PASSAGE TO READ
********************
He can over-react to certain sounds, including sounds that others don’t notice at all. He dislikes the sound of me gently rubbing my fingers for instance.

He is an extremely fussy eater. He eats a very restrictive diet, and will gag on foods. He eats no meat, no fruit, no veg. In the past, that was a major issue. It still could be, but I just go with the flow now. He takes multi-vitamins & minerals daily, and mostly eats bread and dairy products. When asked if he gags on other foods because of the smell, taste, look or texture - he just says “all of them really”.

He smells almost everything, and also does a lot of licking of his palms. Until now, I’ve considered these to be either complex tics, or compulsions. Maybe they are, but maybe they’re neither. He will often have the bottom hem of his T-shirt in his mouth - walking around in public, showing his belly to everyone! Previously it’s been the collars or sleeves of his clothes in his mouth. He licks his hands and fingers because “I don’t like them being dry. I hate the feeling of certain textures when they’re dry -even the feeling of my fingers against my palms - that’s why I lick them”. When he is concentrating and performing some activity, whether it’s when writing or playing music - his mouth moves around whilst all pursed up.
********************
DATA EXCERPT

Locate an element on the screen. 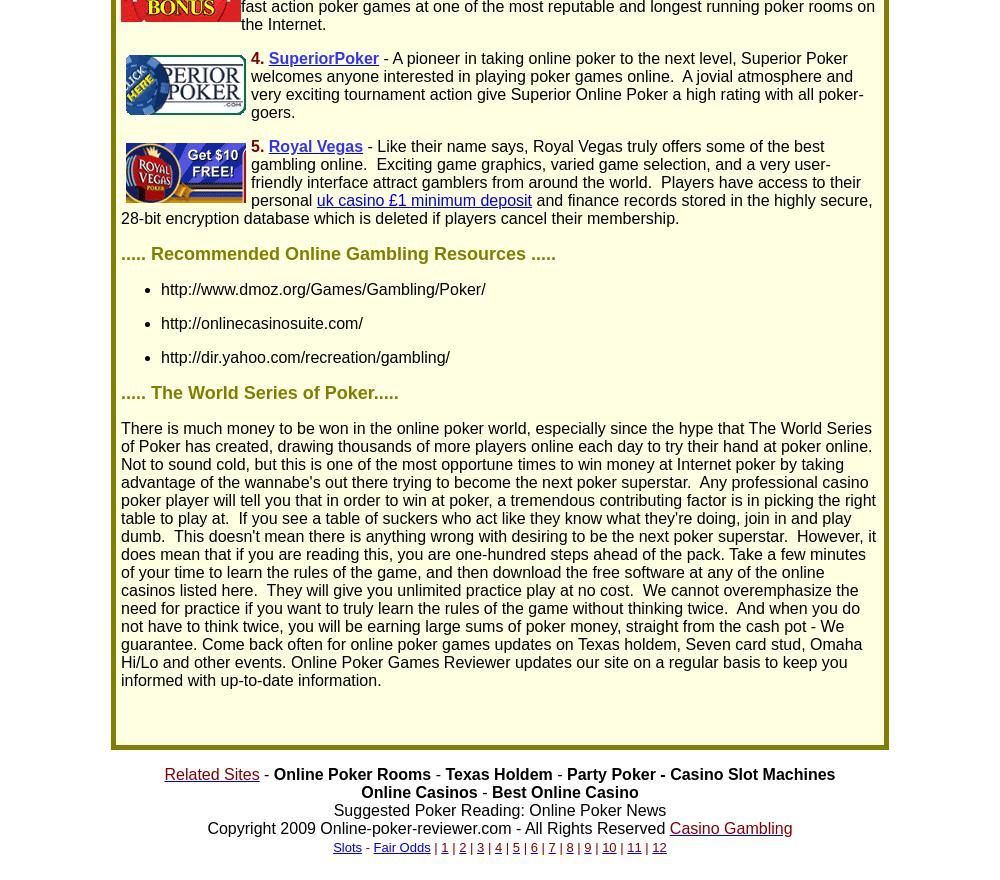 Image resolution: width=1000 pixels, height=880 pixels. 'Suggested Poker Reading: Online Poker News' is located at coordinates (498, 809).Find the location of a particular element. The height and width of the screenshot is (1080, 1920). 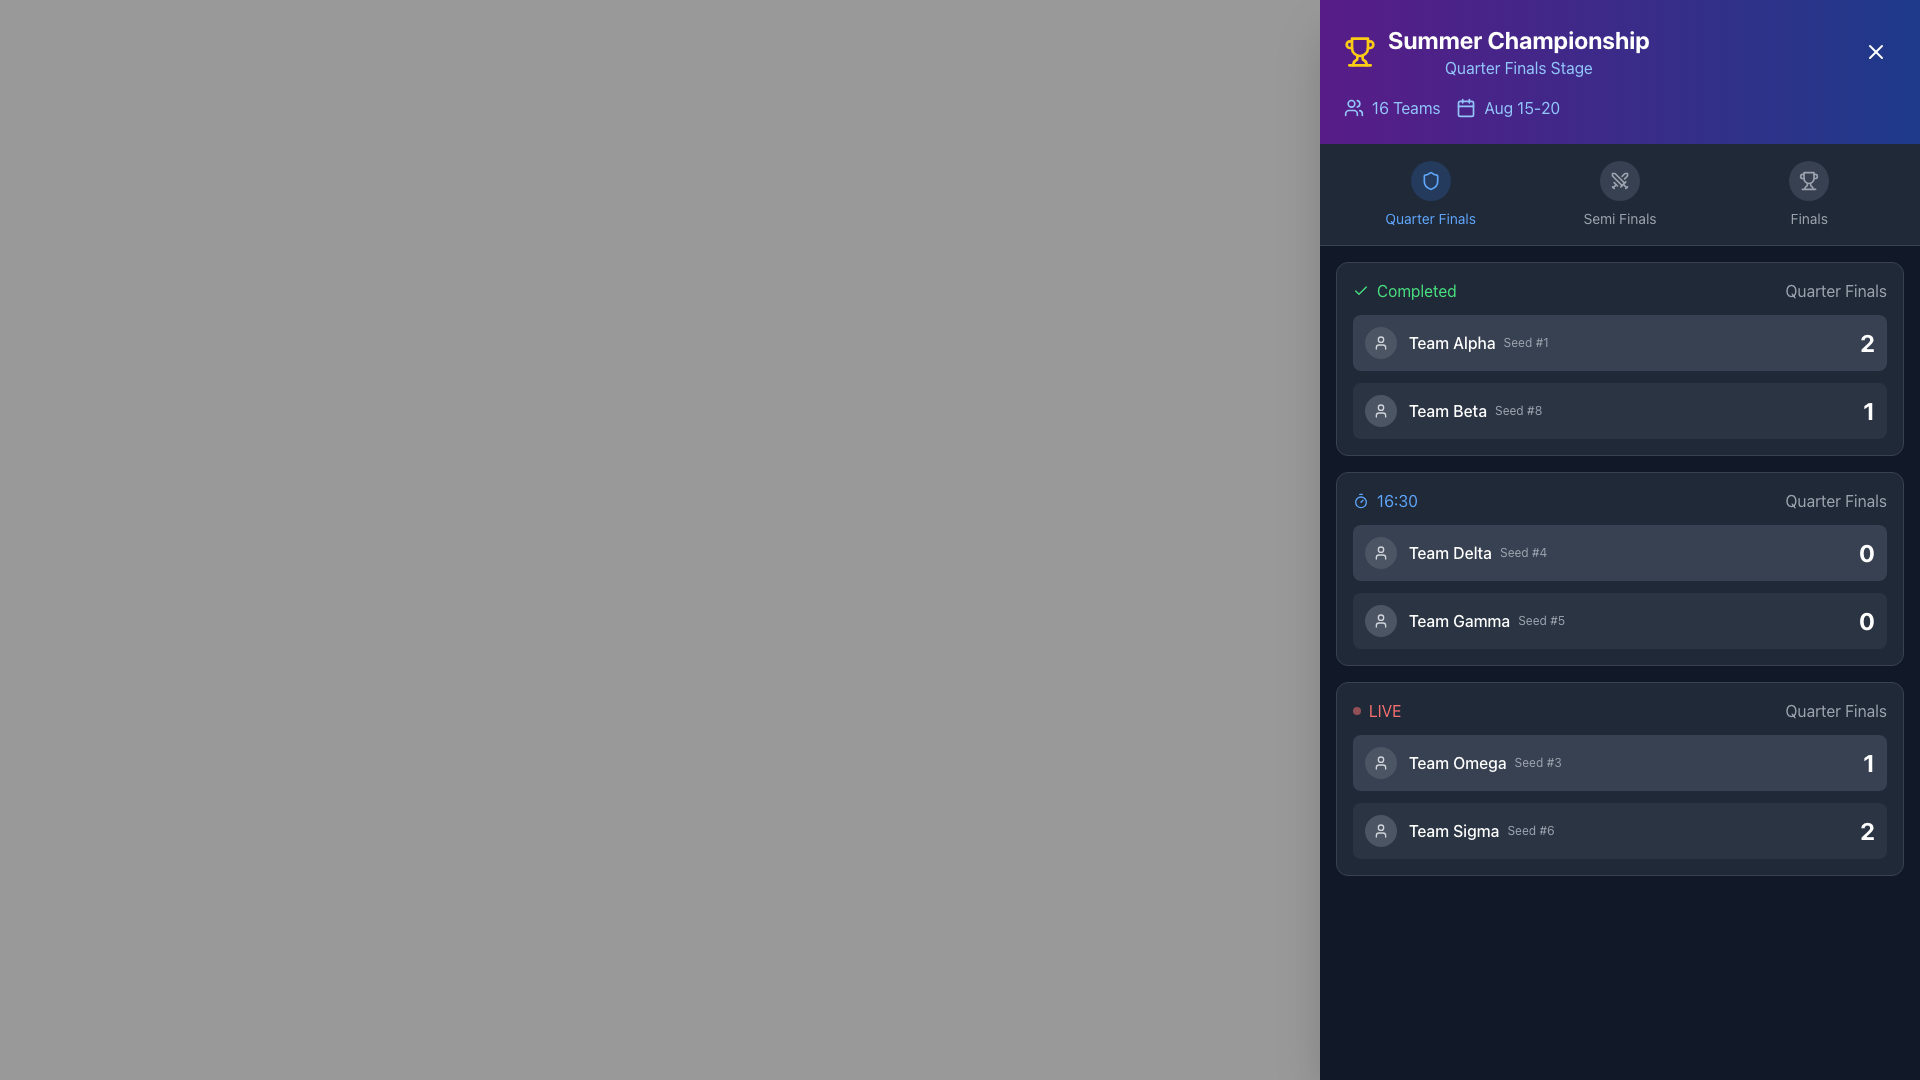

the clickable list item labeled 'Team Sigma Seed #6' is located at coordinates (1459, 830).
********************
EXERCISE TASKS
1. In the passage about the boy's sensory habits, what does he take every day?
2. List every part of his clothing that the passage about the boy's sensory habits says he puts in his mouth.
3. Please pick up the passage about the boy's sensory habits after its final sentence and continue it.
The material has no connection to the passage about the boy's sensory habits.

EXPECTED RESPONSES
1. He takes multi-vitamins and minerals daily.

2.
- The bottom hem of his T-shirt
- The collars of his clothes
- The sleeves of his clothes

3.
Sometimes I get a little irritable because I so often have to repeat what I say, because he misunderstands rather than doesn’t hear it. He can sit through a 1.5 hour lesson learning a new maths skill, then come home and not have a clue what to do in his homework. He will not understand the instructions, let alone know how to do it. As a result, he gets very anxious and panics. This is a boy who is attending an academically selective school - he is talented and intelligent. He often misunderstand words, and thinks we’ve said a similar sounding word - which is often absurd.

S also has a problem getting organised, and is forever losing things - resulting in a crazy last minute panic as we should be leaving for school. I try to remind him the night before, but it doesn’t always work like that! He gets very upset if things aren’t right, or he can’t find something. He writes down his instructions for homework, but will often still not understand what he has to do. He tries so hard to do everything “right”, to please others. He is very compliant and passive.

He is getting more used to playing with friends of his own age, but still loves to play with younger children. He appears more confident with younger children, and enjoys taking the lead. Even now, when with children his own age or older, he will go along with everything they say or want, and would giggle at them constantly. Happily, his confidence is growing, albeit slowly. He would rather, and often does, walk past a school mate in the shops, rather than say hello. He avoids eye contact with others, and finds conversation difficult.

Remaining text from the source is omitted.